++++ INPUT
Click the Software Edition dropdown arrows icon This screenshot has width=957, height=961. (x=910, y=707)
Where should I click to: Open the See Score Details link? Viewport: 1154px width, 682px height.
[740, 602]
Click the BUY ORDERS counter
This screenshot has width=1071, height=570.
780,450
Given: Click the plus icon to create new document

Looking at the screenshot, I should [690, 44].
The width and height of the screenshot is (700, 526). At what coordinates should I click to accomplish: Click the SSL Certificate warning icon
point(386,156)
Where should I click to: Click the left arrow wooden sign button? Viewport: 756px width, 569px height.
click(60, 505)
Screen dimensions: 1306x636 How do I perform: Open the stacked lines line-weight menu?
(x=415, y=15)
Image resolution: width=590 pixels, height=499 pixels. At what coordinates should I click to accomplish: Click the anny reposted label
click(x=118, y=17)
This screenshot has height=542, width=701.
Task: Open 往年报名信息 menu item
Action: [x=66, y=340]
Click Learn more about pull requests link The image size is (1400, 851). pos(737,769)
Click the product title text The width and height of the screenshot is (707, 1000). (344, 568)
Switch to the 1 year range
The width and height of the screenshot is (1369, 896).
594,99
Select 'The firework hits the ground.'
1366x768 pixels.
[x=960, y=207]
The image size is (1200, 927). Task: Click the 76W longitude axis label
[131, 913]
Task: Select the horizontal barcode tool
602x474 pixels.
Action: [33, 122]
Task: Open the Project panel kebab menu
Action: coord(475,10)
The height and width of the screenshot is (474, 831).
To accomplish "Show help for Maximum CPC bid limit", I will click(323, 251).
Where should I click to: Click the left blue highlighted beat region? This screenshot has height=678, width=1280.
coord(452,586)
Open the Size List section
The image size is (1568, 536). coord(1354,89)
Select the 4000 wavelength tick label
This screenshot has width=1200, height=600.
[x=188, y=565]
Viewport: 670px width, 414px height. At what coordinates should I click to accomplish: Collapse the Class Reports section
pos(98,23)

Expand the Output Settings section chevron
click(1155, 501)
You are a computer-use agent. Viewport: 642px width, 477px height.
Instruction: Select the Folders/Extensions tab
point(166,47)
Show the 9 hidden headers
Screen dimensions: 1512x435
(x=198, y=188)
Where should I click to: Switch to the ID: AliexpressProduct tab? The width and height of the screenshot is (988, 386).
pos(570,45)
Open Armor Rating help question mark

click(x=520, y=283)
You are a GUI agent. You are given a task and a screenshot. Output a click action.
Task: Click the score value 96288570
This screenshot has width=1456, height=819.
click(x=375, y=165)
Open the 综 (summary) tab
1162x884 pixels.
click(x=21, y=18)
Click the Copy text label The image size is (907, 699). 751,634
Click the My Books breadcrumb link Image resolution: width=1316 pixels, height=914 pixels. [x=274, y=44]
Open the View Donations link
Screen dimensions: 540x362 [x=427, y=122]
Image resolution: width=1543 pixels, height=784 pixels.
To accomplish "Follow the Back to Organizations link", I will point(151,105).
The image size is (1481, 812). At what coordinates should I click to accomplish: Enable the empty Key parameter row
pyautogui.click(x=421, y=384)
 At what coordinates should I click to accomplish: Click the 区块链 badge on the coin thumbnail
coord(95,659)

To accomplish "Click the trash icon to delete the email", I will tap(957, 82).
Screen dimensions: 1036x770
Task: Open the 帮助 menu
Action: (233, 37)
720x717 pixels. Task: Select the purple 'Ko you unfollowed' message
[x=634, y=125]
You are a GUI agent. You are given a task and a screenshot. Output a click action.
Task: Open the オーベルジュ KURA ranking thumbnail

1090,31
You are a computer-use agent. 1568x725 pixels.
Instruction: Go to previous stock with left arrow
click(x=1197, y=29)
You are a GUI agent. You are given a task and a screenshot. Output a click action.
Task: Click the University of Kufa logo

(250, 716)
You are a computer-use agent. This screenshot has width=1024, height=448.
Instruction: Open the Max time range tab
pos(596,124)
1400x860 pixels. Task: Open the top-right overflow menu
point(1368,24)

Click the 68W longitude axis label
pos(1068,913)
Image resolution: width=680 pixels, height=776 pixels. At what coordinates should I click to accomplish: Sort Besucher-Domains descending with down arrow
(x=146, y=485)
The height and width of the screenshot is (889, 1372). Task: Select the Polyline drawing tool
++++++++
WHAT THE EXERCISE ASKS
Where a line contains "Click the My", begin there and output each line through the end of the data above, exactly; give no other lines.

YOUR RESPONSE
Click the My Books breadcrumb link Image resolution: width=1316 pixels, height=914 pixels. [x=274, y=44]
Open the View Donations link
Screen dimensions: 540x362 [x=427, y=122]
Image resolution: width=1543 pixels, height=784 pixels.
To accomplish "Follow the Back to Organizations link", I will point(151,105).
The image size is (1481, 812). At what coordinates should I click to accomplish: Enable the empty Key parameter row
pyautogui.click(x=421, y=384)
 At what coordinates should I click to accomplish: Click the 区块链 badge on the coin thumbnail
coord(95,659)

To accomplish "Click the trash icon to delete the email", I will tap(957, 82).
Screen dimensions: 1036x770
Task: Open the 帮助 menu
Action: (233, 37)
720x717 pixels. Task: Select the purple 'Ko you unfollowed' message
[x=634, y=125]
You are a GUI agent. You are given a task and a screenshot. Output a click action.
Task: Open the オーベルジュ KURA ranking thumbnail

1090,31
You are a computer-use agent. 1568x725 pixels.
Instruction: Go to previous stock with left arrow
click(x=1197, y=29)
You are a GUI agent. You are given a task and a screenshot. Output a click action.
Task: Click the University of Kufa logo

(250, 716)
You are a computer-use agent. This screenshot has width=1024, height=448.
Instruction: Open the Max time range tab
pos(596,124)
1400x860 pixels. Task: Open the top-right overflow menu
point(1368,24)

Click the 68W longitude axis label
pos(1068,913)
Image resolution: width=680 pixels, height=776 pixels. At what coordinates should I click to accomplish: Sort Besucher-Domains descending with down arrow
(x=146, y=485)
The height and width of the screenshot is (889, 1372). Task: Select the Polyline drawing tool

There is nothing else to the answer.